Extract word for word the passage of the earthworm thread below that begins with "what do earthworms" and ends after "(Aug 29, 2003)".

## Excerpted text
— start —

# Earthworms Really Do Live Underwater



## taylorhedrich (Mar 2, 2005)

I was just vacuuming my oscar tank, and I noticed that there was an earthworm in the gravel. It was VERY alive. I took it out with my hands, so it wouldn't plug my gravel vac, and it was squirming everywhere. The real kicker is that I haven't fed my oscar an earthworm for at least 3 months or more. I have to admit that when other people posted their experiences with earthworms living underwater, I didn't believe them. I am now a believer! The main reason I didn't think that they could live underwater, is because you always see them dead in mud puddles, so I just assumed that they drowned....
~Taylor~


----------



## kove32 (Oct 26, 2004)

Yea I figured this out too, I took it out after a day or so though.


----------



## boozehound420 (Apr 18, 2005)

what do earthworms eat??? do they eat fish poo? if so that'd be a good reason to have a bunch of earthworms living in your tank


----------



## piranhaperson (Aug 29, 2003)

Earthworms don't live underwater (Earth) usually as in dirt. There are some worms that live in the water that look somewhat like Earthworms. If you find a worm take it out. They breath through there skin, they can live for a while underwater since when it rains there underwater until they can reach high ground.


----------



## taylorhedrich (Mar 2, 2005)

piranhaperson said:


> Earthworms don't live underwater (Earth) usually as in dirt. There are some worms that live in the water that look somewhat like Earthworms. If you find a worm take it out. They breath through there skin, they can live for a while underwater since when it rains there underwater until they can reach high ground.
> [snapback]1093210[/snapback]​


This was an earthworm that I dug out of the ground myself, trust me. I never buy worms, only dig them up myself.


----------



## b-unit34 (Apr 1, 2005)

thats kindof wierd


----------



## taylorhedrich (Mar 2, 2005)

b-unit34 said:


> thats kindof wierd
> [snapback]1093496[/snapback]​


Yeah, nobody else finds this amazing? I was baffled. I think it would be neat to find an explanation of how they can live in water like that for so long.

— end —

## Items

— start —

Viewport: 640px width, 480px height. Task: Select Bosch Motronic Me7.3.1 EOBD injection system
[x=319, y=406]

— end —
— start —

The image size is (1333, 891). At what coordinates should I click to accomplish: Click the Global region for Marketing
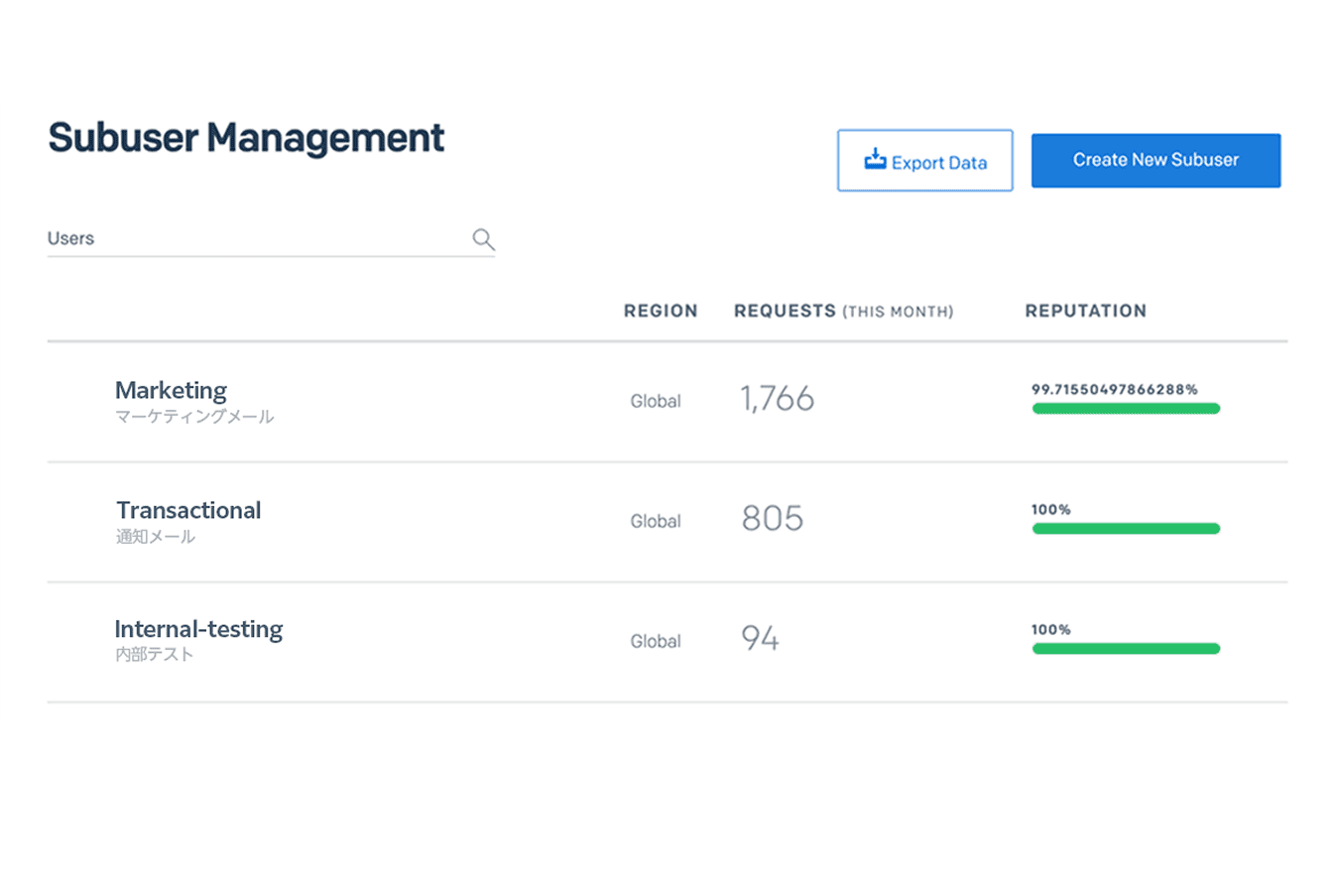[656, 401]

— end —

## Correct answer
what do earthworms eat??? do they eat fish poo? if so that'd be a good reason to have a bunch of earthworms living in your tank


----------



## piranhaperson (Aug 29, 2003)